Find the line with "This screenshot has width=460, height=996." in the entries below, then reproduce it and every line after it down to and including the line with "Choose Gestionnaire des", exactly.

**Records provided**
= = =

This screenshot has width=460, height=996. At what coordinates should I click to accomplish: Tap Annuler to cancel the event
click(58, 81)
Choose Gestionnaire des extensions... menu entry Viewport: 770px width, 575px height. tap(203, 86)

= = =

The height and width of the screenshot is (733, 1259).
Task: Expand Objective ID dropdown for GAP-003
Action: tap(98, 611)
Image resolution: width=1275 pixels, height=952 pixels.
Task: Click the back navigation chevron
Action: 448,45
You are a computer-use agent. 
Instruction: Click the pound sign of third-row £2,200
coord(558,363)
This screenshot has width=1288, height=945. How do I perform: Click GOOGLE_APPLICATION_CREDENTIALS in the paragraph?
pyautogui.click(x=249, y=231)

= = =

**Reply**
This screenshot has width=460, height=996. At what coordinates should I click to accomplish: Tap Annuler to cancel the event
click(58, 81)
Choose Gestionnaire des extensions... menu entry Viewport: 770px width, 575px height. tap(203, 86)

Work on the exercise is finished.